## Work instructions:
Only a single number is expected: how many lines of the data hold the word "computer".

Saved entries:

%%

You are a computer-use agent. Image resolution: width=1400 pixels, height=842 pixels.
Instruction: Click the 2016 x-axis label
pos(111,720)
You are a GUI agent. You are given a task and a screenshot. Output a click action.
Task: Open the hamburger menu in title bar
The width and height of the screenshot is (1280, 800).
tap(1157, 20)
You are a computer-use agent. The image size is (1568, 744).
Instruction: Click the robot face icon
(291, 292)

%%
%%

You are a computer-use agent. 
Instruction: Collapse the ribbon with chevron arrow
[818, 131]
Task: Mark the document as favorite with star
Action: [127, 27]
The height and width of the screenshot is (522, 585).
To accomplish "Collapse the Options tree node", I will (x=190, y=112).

%%

## The answer:
3